I was the drunkest I’d been in recent memory because someone else was buying. A friend had invited me to a new bar in Oakland (gentrifying the neighborhood, inevitably) where the drinks were small and expensive and came with some vaguely literary name. “Come with me,” my friend had said earlier in the night. “I don’t want to go alone.” I didn’t need them to beg, though I let them.
We met for the first time when they were 20 and I was 15 at what I now only refer to as “poetry camp.” I had purple hair, sported mostly shortalls and had never closely interacted with any college-age person. Until arriving at my fated poetry camp, of course — lilac streaks and all, eager, I suppose, to round out my own cliche.
I don’t know how to describe them with adequate gravity. They were the most beautiful person I had ever seen, a decision I made based almost solely upon their gait. They approached me in their cool way and showed me around. Not because they necessarily wanted to: This was a summer job for them (TA’ing at poetry camp) and we made small talk while walking around campus. It was July, so I needed chapstick. They lent me theirs without hesitation, and it tasted like pomegranate.
The next week was spent, for me, trying to get close to them. My friend marked one of my first and most intense obsessions. They were older than me, but not so much so that it seemed totally impossible. Not that I knew what “it” meant, or was: I hadn’t yet theorized much about my sexuality. Attraction was just a feeling, and I let it consume me.
We stayed in touch, here and there.
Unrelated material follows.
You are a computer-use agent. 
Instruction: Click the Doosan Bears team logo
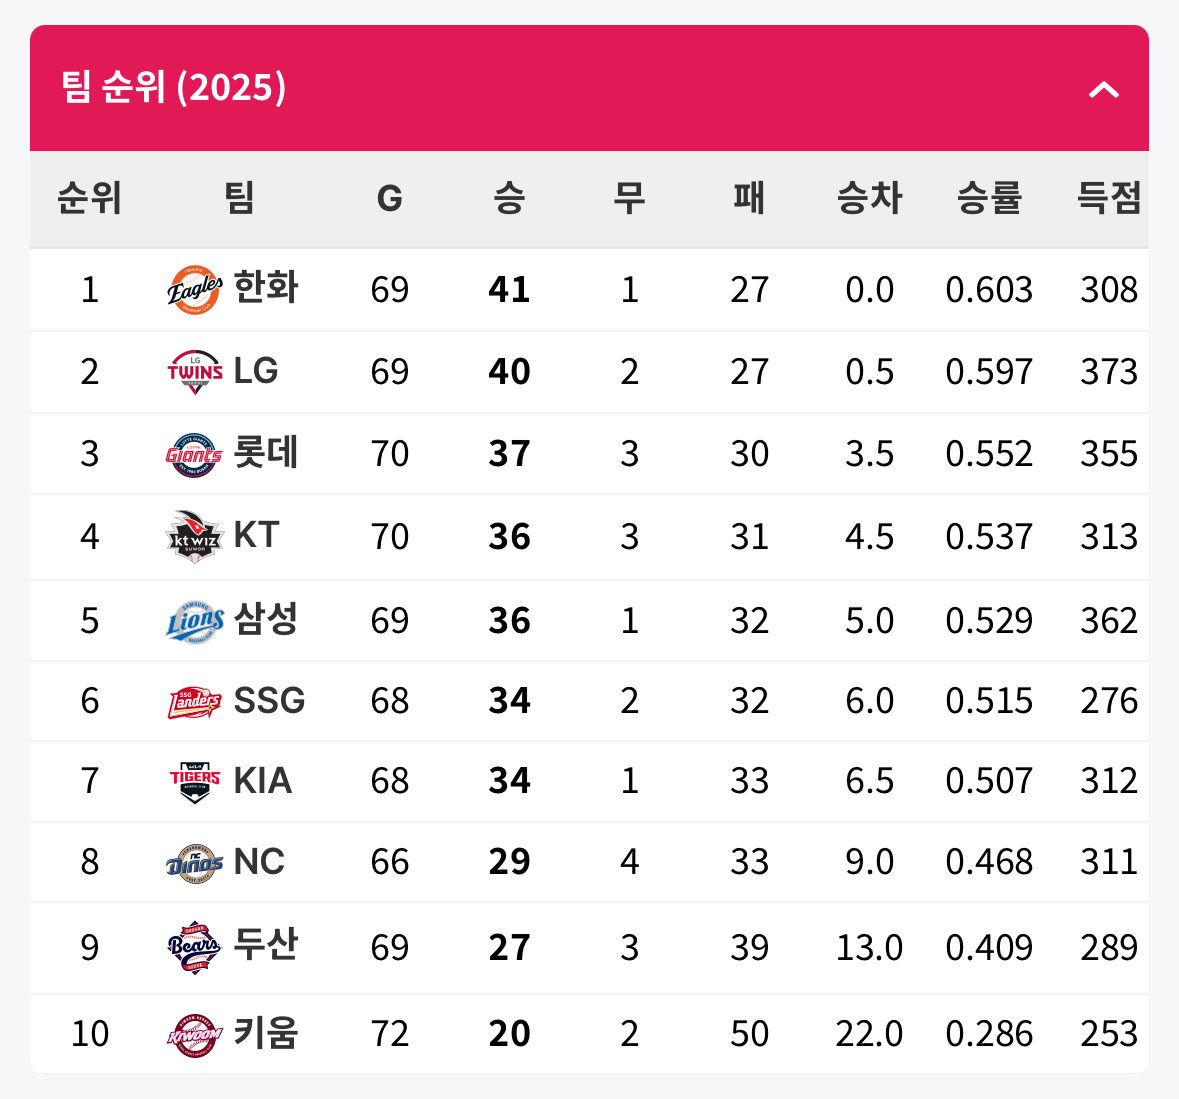[194, 947]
They sent me William Blake deep cuts and told me about their girlfriends. I read their occasional letters to myself in their slow, methodical voice.
It was never overly intimate, our relationship. But it was pining — I don’t think I’ve ever flirted as hard with anyone else. It’s flirting with them, in fact, that has led me to believe flirtation is a trainable skill to be honed, perfected, flipped on and off. It’s strategic, and when I’m on, I’m tireless, which is one of my favorite ways to be.
I knew, of course, that my crush was more about me than it was about them. They were “my root” — the person who makes it impossible for you to ignore how gay you are. I’m not sure why the purple hair (or the literal poetry camp) hadn’t been enough evidence for me. But in any case, I knew I wanted them to fuck me. A wish that gained much of its power from its unlikeliness. To them, I was a child who had forgotten her chapstick and needed to be shown around.
At the bar in Oakland, drunker than I’d been in recent memory, I was hanging out with my friend for the first time in more than a year. It was unexpected and slightly unprecedented, but they needed a place to stay, and I invited them to do so with me. And now I was gazing at them from my seat by their side at the bougie bar, across the table from their ex-girlfriend’s aunt and the ex-girlfriend’s aunt’s boyfriend. Don’t ask. I have no idea why I was there. I wondered how the aunt and boyfriend saw us. We must have looked like we were together, me in my appropriately gay nose ring, the two of us on one side of the booth.
The boyfriend was problematic, as boyfriends tend to be. After a particularly unsavory comment, I found myself clutching my friend’s hand under the table. They returned my grasp and didn’t pull away. Over the next hour, I touched every part of their hand. Then their wrist. They traced the hem of my jeans with their knuckle, and if this was it, if this was as close to fucking them as I would ever get, I was satisfied.
But we did fuck. We made out in my industrial-sized co-op kitchen the minute we got home and had drunken sex upstairs. I knew my neighbors could hear us, and a few had seen us kissing and groping near the stove. It felt like victory. “What are the odds we have sex?” I had asked my roommate upon introducing my friend to her. She gave me a 20% probability, a statistic I have yet to forgive her for. But no matter. I was doing it, naked in front of my fantasy.
I want to say this was the best sex of my life, that my 15-year-old self was redeemed, but I know that’s impossible. I knew it the minute they unbuttoned my pants; I knew it as they bit my neck. I wanted them so fully and had wanted them for so long. But with them materialized, at last, on top of me, all I could think about was the first time we met and how I had been a child.
It feels naive to tell this story without some recognition of what our fucking could mean. Had they always wanted me? Does it matter if they did? I don’t know if they recognized the power they held over me for so long or how formative my pining was. I tend to not think so; our relationship felt more happenstance and playful than sinister. But isn’t that always what the younger person believes?
Being wanted by them was incredible — at the bar, under the table. But the sex couldn’t have lived up to the romance of my mental life they had so long inhabited. And it didn’t. In part because my desire for them was always based on the notion that they would find it wrong to sleep with me, that it would betray some unspoken pact.
But I don’t really think the fucking made them see me any type of way. It just made me nostalgic for the place they had lived in my head: the daydream of unthinkably good sex, which is the kind of fantasy that can never survive the material world. At least, not well. The real problem, though, now that I’ve slept with my root, is where my new fantasy will come from. There’s this tall chef whom I’ve dreamt about on occasion (cooking me stupidly small vegetable arrangements, or something like that), but it’s not the same as the lusting I was capable of when I knew less about myself, and things could remain perfect.